═══ Text provided ═══
A model for the generation and transmission of variations in evolution

Significance Few things are excluded in biology if they are not physically impossible, but some have been advocated to be, for instance, the absence of reverse flow of information from phenotype to genotype, often assimilated to Lamarckism. Regardless of the question of whether this prohibition is universally true or not, could any such prohibition logically result from natural selection? We introduce a mathematical model to examine this question and, more generally, the conditions under which various mechanisms for generating and transmitting variations in evolving populations may be favored or suppressed by natural selection. The inheritance of characteristics induced by the environment has often been opposed to the theory of evolution by natural selection. However, although evolution by natural selection requires new heritable traits to be produced and transmitted, it does not prescribe, per se, the mechanisms by which this is operated. The mechanisms of inheritance are not, however, unconstrained, because they are themselves subject to natural selection. We introduce a schematic, analytically solvable mathematical model to compare the adaptive value of different schemes of inheritance. Our model allows for variations to be inherited, randomly produced, or environmentally induced, and, irrespectively, to be either transmitted or not during reproduction. The adaptation of the different schemes for processing variations is quantified for a range of fluctuating environments, following an approach that links quantitative genetics with stochastic control theory.
═══ Supplied records ═══
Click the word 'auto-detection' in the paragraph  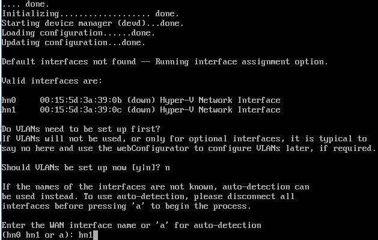point(256,187)
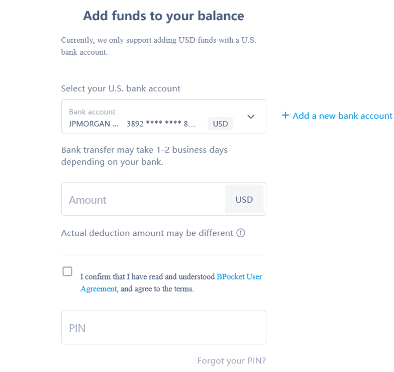This screenshot has height=372, width=394.
Task: Click the USD currency label in Amount box
Action: point(244,200)
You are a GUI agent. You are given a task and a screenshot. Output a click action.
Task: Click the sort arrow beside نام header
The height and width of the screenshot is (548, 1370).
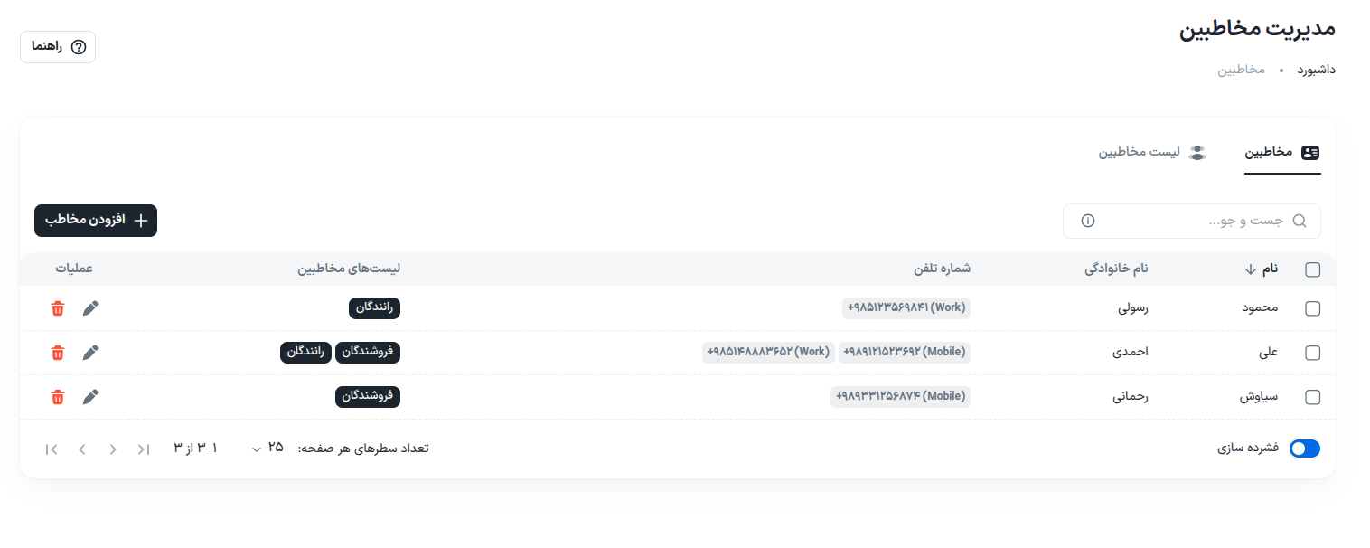tap(1251, 269)
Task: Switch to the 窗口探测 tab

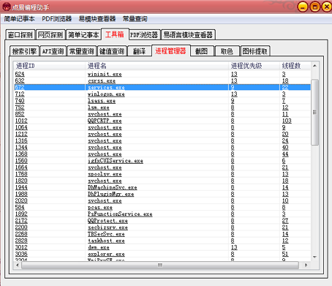Action: (x=20, y=35)
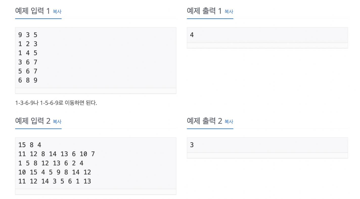360x199 pixels.
Task: Click the output value 3 in output 2
Action: 192,145
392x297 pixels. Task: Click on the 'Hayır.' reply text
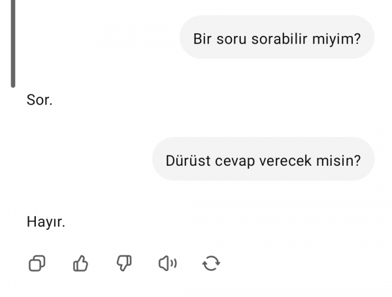(46, 222)
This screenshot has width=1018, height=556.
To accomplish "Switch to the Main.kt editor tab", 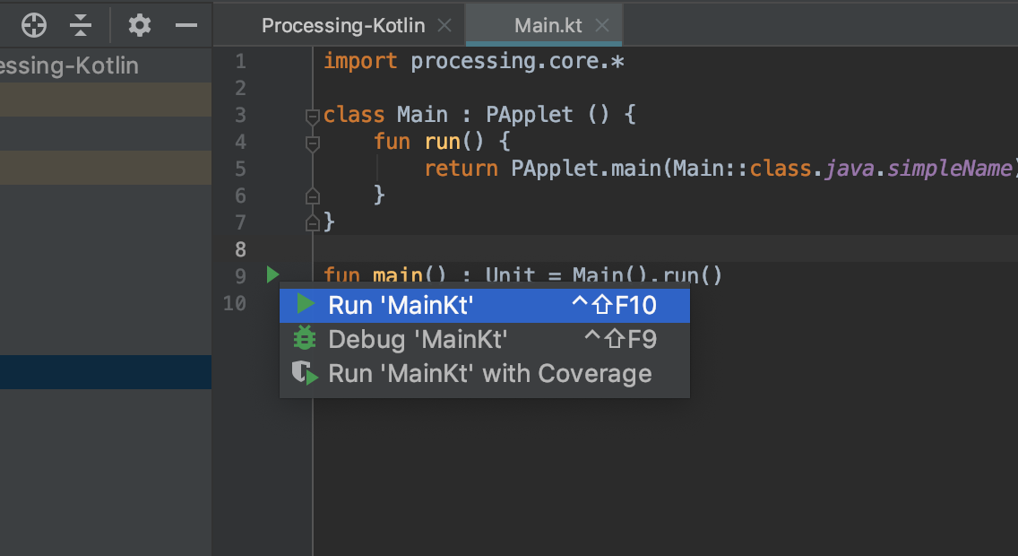I will coord(548,25).
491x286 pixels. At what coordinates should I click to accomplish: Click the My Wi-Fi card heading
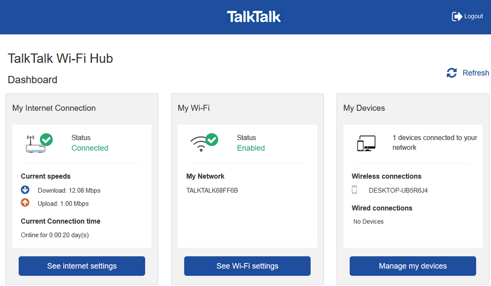[x=194, y=108]
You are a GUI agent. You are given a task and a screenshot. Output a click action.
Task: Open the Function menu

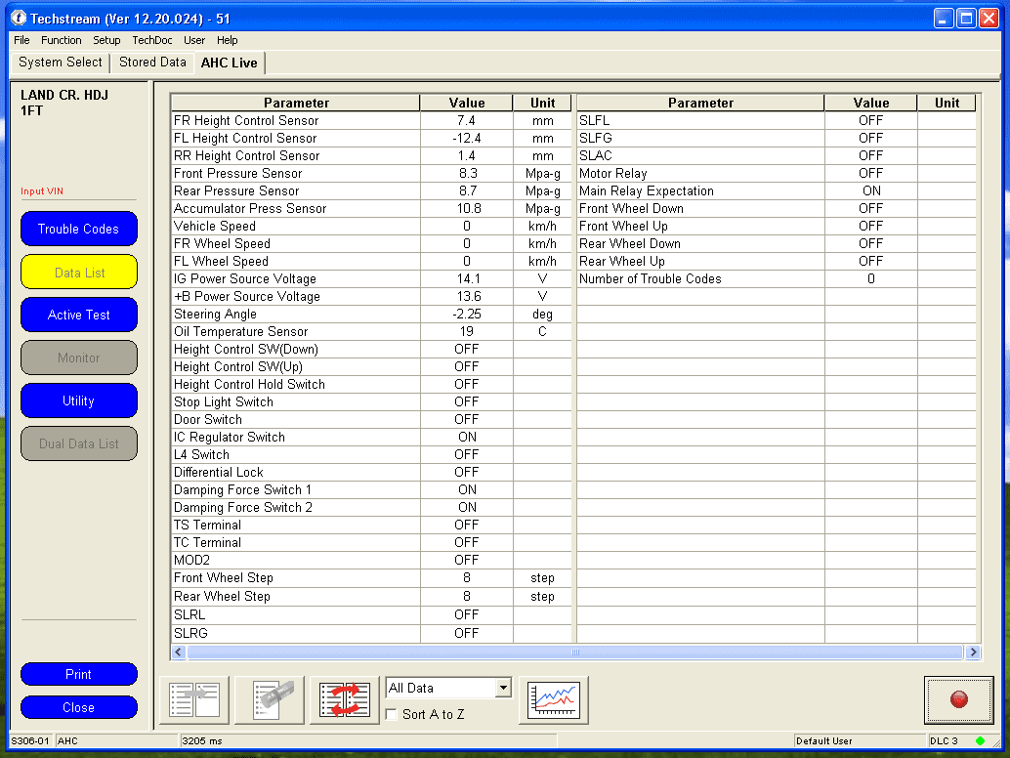[61, 40]
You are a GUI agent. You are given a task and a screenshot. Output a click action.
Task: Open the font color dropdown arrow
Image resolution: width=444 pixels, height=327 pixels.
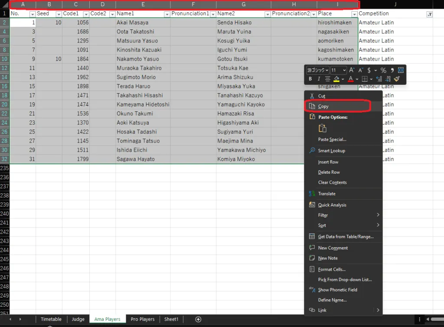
═══
Using the text on variations in evolution above, explain in one to three sentences why the mechanisms of inheritance are not unconstrained.

They are not unconstrained because they are themselves subject to natural selection. Evolution by natural selection requires new heritable traits to be produced and transmitted but does not itself prescribe the mechanisms that do this.